● **PROBLEM DETAILS**
Wherever the string "dropdown" appears in the records, return the line that holds it.

● **SUPPLIED RECORDS**

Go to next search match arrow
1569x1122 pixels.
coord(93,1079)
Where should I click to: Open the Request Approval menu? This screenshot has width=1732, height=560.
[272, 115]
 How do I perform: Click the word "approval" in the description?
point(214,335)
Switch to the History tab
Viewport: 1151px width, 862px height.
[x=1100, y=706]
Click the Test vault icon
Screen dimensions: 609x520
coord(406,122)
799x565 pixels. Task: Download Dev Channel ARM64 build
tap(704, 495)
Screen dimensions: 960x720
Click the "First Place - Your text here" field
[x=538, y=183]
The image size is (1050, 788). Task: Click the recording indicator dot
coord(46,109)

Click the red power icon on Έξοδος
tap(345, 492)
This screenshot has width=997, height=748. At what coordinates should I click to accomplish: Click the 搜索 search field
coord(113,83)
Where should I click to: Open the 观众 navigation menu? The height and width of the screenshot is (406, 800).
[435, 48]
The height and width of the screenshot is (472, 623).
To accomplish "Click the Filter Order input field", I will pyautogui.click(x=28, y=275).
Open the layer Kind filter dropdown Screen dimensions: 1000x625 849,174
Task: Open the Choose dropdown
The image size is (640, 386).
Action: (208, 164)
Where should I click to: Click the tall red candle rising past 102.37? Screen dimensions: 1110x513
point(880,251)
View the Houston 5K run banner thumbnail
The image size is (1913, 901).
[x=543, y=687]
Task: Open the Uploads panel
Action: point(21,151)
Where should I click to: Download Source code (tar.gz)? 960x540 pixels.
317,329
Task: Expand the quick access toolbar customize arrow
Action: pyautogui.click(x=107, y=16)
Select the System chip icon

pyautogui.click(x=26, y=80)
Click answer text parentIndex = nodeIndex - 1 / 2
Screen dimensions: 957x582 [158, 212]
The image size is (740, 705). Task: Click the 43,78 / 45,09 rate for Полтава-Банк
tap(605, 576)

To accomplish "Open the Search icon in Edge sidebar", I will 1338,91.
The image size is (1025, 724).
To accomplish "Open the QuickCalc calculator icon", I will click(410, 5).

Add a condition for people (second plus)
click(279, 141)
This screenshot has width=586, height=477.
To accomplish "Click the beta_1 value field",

● **SOLUTION FOR THIS EXERCISE**
Open the layer Kind filter dropdown Screen dimensions: 1000x625 849,174
Task: Open the Choose dropdown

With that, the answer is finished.